| DIRECTION |
In the post about Dawkins and Christian missions in Africa, which points are listed under "A few things:"?

[Start SELECTED TEXT]

Yet it is hard to escape the conclusion, that Dawkins has a grudging respect for fundamentalist Christianity.  We know that he considers himself a “cultural Christian“, but it’s more than that.

Here is a fascinating post that Richard Dawkins put up about religion in Africa:

Given that Islam is such an unmitigated evil, and looking at the map supplied by this Christian site, should we be supporting Christian missions in Africa? My answer is still no, but I thought it was worth raising the question. Given that atheism hasn’t any chance in Africa for the foreseeable future, could our enemy’s enemy be our friend?

Dawkins posts this map to illustrate his point:

A few things:

  • Isn’t this map a teency bit simplistic?
  • If Dawkins thinks that Christianity is a unique type of evil, why would he want to unleash it on Africa?
  • Shouldn’t he be offering support to African atheists and skeptics, rather than giving up on them completely?
  • Surely if Dawkins really believes in the atheist movement’s superior logic and reasoning, how could he possibly consider supporting Christian missions?
  • Why does Dawkins think that Christianity possesses a persuasive power that atheism doesn’t?

I think Dawkins has a bit of an identity crisis right now, and he needs to work out who he is. Is he a crusading atheist on a messianic mission, whose goal it is to eliminate superstition and usher in a new dawn of reason and right-thinking? Or rather, is he interested in opposing Islam because it is a uniquely evil religion? Is Dawkins on the road to dropping his hostility against Christianity altogether, so that he can have a spiritual ally against Islam?

Herein lies the conundrum.

Dawkins says he thinks religion alone makes good people do evil things. This is his polemical argument, and he has begun to believe his own propaganda. If he seriously opposes the evil committed in the name of Islam, he could be talking about ways to help liberal Muslims stem the tide of reactionary ideas.

Instead, Dawkins takes the absolute opposite position. Behind every moderate believer is either a fundamentalist, an idiot or a hypocrite.

Despite this, he thinks Christianity (a special kind of evil) is a formidable weapon against Islam (an unmitigated evil), and is far more effective than skeptic thought.

In the end, is this what it all comes down to?

[End SELECTED TEXT]
[Start EXTRACTED INFORMATION]

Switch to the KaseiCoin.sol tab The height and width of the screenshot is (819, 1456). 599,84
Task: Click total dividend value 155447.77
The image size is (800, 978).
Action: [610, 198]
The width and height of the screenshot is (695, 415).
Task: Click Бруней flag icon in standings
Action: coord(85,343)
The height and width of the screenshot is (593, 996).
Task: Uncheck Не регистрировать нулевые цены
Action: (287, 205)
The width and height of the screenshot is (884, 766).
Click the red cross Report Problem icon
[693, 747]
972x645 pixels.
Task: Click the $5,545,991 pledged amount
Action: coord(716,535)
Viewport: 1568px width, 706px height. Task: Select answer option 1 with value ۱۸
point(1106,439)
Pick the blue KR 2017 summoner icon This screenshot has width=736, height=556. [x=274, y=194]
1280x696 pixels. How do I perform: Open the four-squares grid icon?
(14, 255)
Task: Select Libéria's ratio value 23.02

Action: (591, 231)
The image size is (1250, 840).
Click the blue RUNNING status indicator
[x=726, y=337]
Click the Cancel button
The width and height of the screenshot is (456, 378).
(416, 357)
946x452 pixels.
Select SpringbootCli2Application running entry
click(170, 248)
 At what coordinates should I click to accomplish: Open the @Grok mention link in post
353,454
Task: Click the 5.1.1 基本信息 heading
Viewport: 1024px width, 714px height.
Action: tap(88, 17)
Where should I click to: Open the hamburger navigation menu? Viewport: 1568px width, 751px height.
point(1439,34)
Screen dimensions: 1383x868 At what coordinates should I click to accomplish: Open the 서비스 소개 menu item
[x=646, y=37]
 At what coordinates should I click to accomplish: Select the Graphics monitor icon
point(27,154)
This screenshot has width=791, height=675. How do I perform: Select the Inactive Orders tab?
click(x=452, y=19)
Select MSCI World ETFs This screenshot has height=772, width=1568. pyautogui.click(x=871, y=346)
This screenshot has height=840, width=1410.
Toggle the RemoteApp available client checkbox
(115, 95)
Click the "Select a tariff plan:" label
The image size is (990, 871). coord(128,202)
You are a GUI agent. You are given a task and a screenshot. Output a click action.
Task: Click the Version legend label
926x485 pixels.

[End EXTRACTED INFORMATION]

| REPLY TO THE EXERCISE |
- Isn't this map a teency bit simplistic?
- If Dawkins thinks that Christianity is a unique type of evil, why would he want to unleash it on Africa?
- Shouldn't he be offering support to African atheists and skeptics, rather than giving up on them completely?
- Surely if Dawkins really believes in the atheist movement's superior logic and reasoning, how could he possibly consider supporting Christian missions?
- Why does Dawkins think that Christianity possesses a persuasive power that atheism doesn't?